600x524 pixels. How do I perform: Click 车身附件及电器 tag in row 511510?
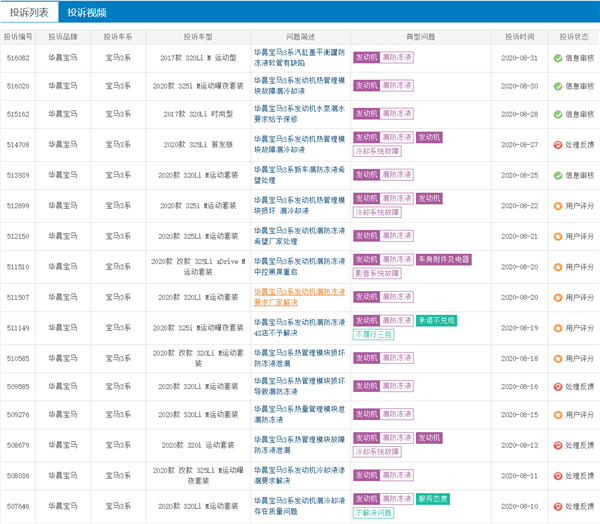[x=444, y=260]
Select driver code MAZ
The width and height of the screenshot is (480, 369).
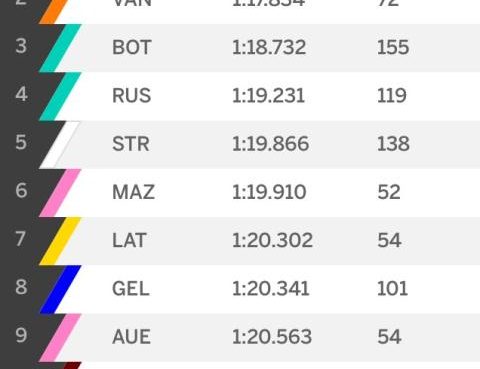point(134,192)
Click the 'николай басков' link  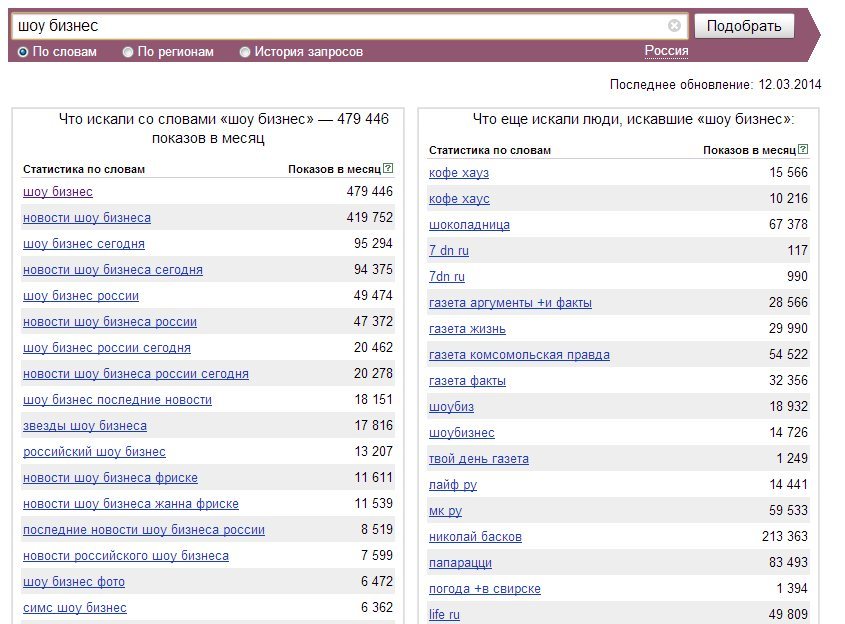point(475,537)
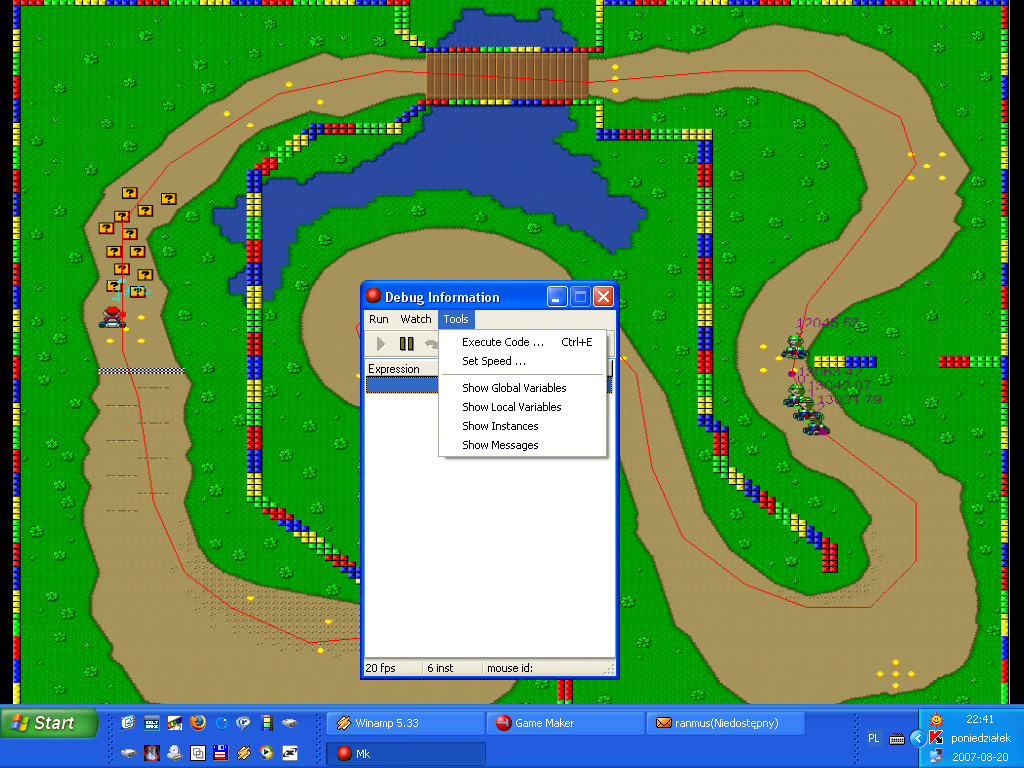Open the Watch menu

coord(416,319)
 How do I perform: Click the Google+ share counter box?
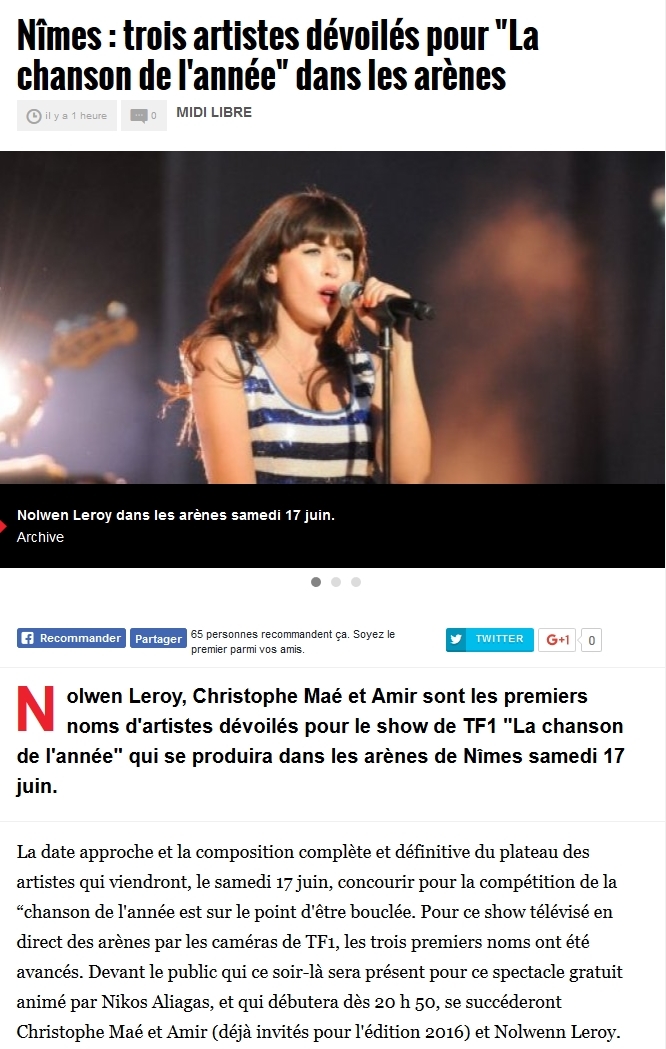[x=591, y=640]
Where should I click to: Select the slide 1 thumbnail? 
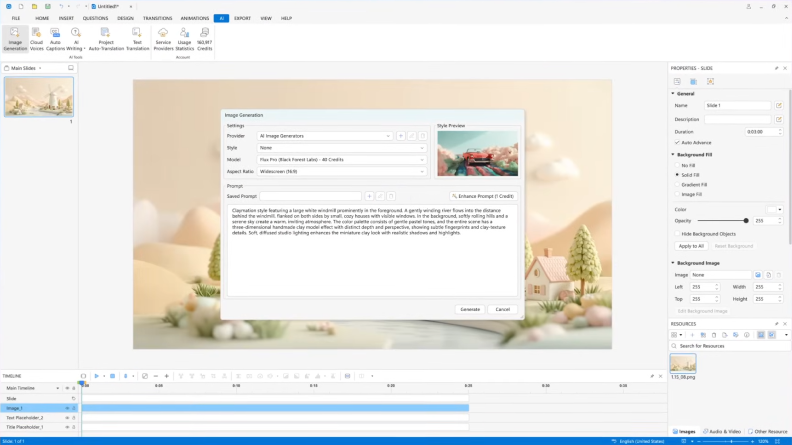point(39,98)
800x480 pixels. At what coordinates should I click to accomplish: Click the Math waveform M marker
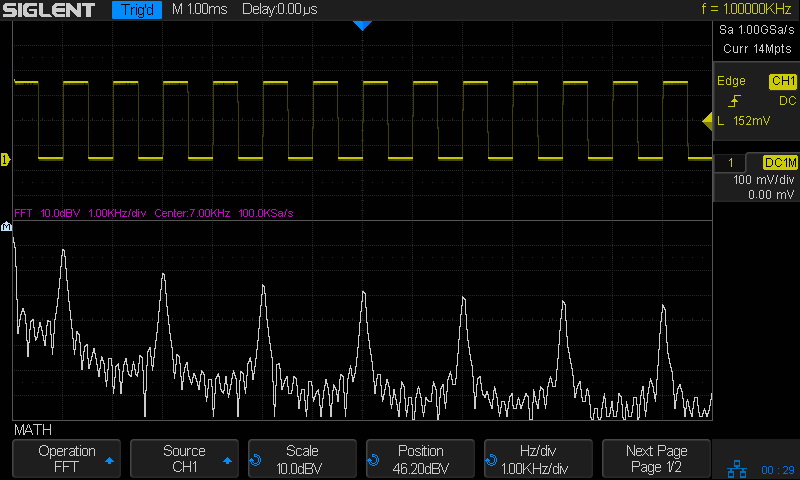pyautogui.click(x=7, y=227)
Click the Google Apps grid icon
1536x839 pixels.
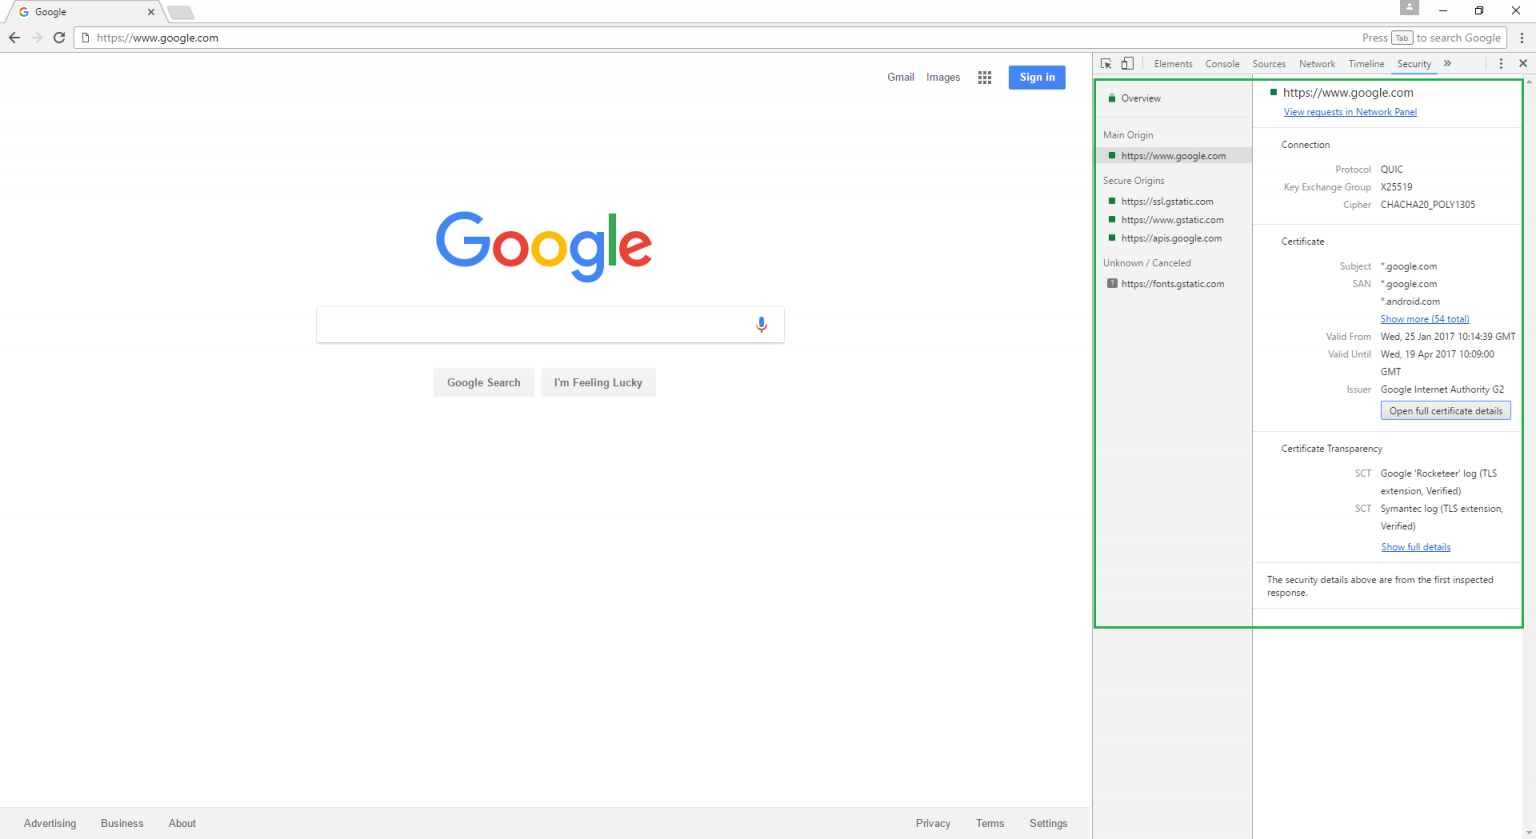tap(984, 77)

Task to complete » Pictures are to be omitted. Print exactly the lines from the line containing "How do I perform: Click the" through the final line of the material above, both included.

Exercise result »
 How do I perform: Click the Google+ share counter box?
[x=591, y=640]
Where should I click to: Select the slide 1 thumbnail? 
point(39,98)
800x480 pixels. At what coordinates should I click to accomplish: Click the Math waveform M marker
pyautogui.click(x=7, y=227)
Click the Google Apps grid icon
1536x839 pixels.
tap(984, 77)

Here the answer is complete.